** Opening DATA FOR PROCESSING block **
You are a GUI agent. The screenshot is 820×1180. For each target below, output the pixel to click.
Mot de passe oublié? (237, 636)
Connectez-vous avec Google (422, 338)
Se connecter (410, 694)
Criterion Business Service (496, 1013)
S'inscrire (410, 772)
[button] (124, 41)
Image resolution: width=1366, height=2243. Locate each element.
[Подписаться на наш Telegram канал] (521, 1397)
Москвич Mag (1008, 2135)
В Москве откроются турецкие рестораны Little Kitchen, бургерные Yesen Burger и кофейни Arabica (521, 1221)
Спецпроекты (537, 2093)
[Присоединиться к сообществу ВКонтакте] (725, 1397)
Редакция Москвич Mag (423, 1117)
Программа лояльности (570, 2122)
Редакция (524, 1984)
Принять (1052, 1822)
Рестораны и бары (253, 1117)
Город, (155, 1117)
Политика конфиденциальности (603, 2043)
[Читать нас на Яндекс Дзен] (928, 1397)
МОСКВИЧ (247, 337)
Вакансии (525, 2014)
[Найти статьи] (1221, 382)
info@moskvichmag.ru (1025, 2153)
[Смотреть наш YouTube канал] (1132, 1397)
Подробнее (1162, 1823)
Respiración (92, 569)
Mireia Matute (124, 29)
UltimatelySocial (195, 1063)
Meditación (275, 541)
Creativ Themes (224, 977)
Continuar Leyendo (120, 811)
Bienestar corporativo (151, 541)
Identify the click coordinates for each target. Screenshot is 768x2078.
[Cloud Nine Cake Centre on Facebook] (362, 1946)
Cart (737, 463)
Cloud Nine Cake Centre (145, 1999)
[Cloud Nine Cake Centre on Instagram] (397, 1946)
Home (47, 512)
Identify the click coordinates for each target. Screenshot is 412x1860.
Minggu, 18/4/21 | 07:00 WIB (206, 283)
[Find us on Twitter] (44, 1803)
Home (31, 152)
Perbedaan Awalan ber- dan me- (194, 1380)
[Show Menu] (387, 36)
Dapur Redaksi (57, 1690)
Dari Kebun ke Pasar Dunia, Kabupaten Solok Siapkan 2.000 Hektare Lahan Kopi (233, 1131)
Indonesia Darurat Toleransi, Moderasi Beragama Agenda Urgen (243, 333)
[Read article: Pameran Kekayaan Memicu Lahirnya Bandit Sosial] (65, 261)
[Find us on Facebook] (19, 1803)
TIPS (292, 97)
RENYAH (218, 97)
** Closing DATA FOR PROCESSING block **
# [TASK]
The lines you need are those holding the word "Facebook"; copy each of them from the material above.

# [ANSWER SECTION]
[Cloud Nine Cake Centre on Facebook] (362, 1946)
[Find us on Facebook] (19, 1803)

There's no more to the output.